Modern Floods and Rising Risks
Catastrophic flooding hasn’t stopped. In the summer of 2022, Pakistan experienced its worst floods in recorded history when extreme monsoon rainfall submerged roughly one-third of the entire country. In the Sindh province alone, about 7 million people were displaced. The scale was staggering: satellite imagery showed an inland lake stretching across southern Pakistan that hadn’t existed weeks earlier. More than 1,700 people died, and the economic damage ran into tens of billions of dollars.
Climate patterns are shifting the math on flood risk worldwide. Warmer air holds more moisture, which produces more intense rainfall events. Rapid urbanization puts more people in floodplains. Some countries have responded with massive engineering. The Netherlands, where much of the population lives below sea level, is upgrading its flood defenses to withstand a 1-in-100,000-year flood event by 2050. That’s an extraordinarily high bar, reflecting a national commitment shaped by centuries of devastating floods. Most countries, particularly in South and Southeast Asia where flood deaths concentrate, lack anything close to that level of protection.

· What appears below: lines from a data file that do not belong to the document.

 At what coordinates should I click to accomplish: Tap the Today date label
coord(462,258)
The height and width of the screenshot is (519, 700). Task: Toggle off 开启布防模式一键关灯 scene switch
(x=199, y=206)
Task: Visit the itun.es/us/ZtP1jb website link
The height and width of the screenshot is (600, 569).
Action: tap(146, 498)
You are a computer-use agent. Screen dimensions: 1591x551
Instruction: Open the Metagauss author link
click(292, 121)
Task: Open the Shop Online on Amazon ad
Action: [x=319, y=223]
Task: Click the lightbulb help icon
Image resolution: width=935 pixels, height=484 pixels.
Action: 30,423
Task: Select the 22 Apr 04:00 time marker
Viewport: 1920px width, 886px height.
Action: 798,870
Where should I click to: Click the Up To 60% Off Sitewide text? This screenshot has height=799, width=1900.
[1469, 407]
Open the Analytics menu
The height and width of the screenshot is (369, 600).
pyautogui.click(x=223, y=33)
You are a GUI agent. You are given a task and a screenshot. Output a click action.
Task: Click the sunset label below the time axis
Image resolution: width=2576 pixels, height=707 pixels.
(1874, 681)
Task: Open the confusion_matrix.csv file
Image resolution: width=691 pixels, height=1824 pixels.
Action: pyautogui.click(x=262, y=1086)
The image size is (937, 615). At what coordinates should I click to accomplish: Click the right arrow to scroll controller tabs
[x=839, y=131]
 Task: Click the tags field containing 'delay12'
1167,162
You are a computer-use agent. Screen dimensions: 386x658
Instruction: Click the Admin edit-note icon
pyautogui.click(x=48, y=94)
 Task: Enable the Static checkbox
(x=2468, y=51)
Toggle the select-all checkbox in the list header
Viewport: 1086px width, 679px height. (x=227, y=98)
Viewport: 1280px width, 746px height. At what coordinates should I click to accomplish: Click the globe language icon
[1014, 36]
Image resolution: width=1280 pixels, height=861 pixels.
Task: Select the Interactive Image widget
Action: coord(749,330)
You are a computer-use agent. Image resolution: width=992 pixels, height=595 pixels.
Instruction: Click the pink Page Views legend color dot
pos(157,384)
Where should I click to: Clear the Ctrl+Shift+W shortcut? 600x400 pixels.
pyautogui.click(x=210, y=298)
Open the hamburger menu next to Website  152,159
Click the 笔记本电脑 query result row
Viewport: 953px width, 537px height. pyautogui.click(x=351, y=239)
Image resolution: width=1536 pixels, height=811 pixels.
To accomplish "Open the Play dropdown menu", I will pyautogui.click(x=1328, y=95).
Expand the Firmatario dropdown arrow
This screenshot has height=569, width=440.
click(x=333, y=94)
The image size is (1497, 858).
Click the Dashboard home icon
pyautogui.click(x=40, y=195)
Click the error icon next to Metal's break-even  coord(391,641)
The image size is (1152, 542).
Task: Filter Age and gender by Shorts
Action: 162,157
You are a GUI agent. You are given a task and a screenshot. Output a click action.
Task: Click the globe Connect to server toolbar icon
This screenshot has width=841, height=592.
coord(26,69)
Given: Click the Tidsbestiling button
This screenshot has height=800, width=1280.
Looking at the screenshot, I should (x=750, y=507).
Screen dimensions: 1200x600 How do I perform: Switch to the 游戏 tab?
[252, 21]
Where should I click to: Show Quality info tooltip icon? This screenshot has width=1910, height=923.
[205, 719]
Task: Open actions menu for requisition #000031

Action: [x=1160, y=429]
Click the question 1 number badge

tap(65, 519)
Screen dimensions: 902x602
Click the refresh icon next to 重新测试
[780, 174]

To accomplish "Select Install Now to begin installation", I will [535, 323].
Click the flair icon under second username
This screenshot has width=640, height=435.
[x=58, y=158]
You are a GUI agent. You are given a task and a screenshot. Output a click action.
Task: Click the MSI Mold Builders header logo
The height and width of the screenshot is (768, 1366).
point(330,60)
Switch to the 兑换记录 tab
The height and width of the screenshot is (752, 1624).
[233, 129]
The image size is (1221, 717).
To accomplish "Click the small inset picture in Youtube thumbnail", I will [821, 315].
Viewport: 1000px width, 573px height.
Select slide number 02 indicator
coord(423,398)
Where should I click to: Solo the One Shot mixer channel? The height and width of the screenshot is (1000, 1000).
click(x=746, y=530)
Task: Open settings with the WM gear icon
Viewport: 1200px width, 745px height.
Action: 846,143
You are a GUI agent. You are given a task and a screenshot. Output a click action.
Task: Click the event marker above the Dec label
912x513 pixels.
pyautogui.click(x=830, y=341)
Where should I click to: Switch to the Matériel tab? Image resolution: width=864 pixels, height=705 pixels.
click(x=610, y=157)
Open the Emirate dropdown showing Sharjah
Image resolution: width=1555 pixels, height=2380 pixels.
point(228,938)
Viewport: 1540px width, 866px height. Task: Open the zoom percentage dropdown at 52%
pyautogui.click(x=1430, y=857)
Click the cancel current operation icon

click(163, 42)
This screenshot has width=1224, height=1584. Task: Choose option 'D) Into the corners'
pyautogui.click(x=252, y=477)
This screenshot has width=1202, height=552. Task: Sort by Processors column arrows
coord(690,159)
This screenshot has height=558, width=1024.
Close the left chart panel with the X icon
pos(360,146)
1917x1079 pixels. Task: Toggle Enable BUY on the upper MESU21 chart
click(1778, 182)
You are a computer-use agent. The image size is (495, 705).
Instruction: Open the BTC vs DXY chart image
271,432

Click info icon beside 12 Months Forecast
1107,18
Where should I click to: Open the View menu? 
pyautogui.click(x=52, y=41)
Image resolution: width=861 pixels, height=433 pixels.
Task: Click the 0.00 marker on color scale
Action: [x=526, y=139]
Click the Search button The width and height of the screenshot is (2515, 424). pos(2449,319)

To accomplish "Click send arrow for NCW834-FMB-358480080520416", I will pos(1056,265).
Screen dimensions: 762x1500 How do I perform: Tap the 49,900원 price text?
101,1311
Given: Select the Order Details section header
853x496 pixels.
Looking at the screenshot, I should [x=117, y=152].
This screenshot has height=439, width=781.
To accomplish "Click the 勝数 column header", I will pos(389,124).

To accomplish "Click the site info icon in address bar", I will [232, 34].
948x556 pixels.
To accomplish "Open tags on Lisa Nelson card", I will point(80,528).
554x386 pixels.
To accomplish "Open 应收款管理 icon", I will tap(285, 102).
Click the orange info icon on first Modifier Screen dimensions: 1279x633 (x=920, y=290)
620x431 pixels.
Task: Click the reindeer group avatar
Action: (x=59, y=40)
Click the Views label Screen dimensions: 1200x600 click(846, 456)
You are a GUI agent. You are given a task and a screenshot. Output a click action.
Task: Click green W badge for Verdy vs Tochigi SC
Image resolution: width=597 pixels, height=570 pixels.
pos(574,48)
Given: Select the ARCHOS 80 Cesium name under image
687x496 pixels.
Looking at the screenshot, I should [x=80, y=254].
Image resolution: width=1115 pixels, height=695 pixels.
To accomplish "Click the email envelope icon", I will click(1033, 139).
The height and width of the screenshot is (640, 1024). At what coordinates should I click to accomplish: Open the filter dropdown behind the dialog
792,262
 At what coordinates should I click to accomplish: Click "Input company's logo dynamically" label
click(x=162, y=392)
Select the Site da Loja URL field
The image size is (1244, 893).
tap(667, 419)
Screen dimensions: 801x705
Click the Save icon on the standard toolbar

The pattern across history is consistent: the worst floods don’t just kill through water. They kill through what comes after. Contaminated drinking water, collapsed food systems, and overcrowded displacement camps with no sanitation have historically caused more deaths than the initial flooding itself. That was true in 1931, in 1975, and it remains the primary threat in major flood disasters today.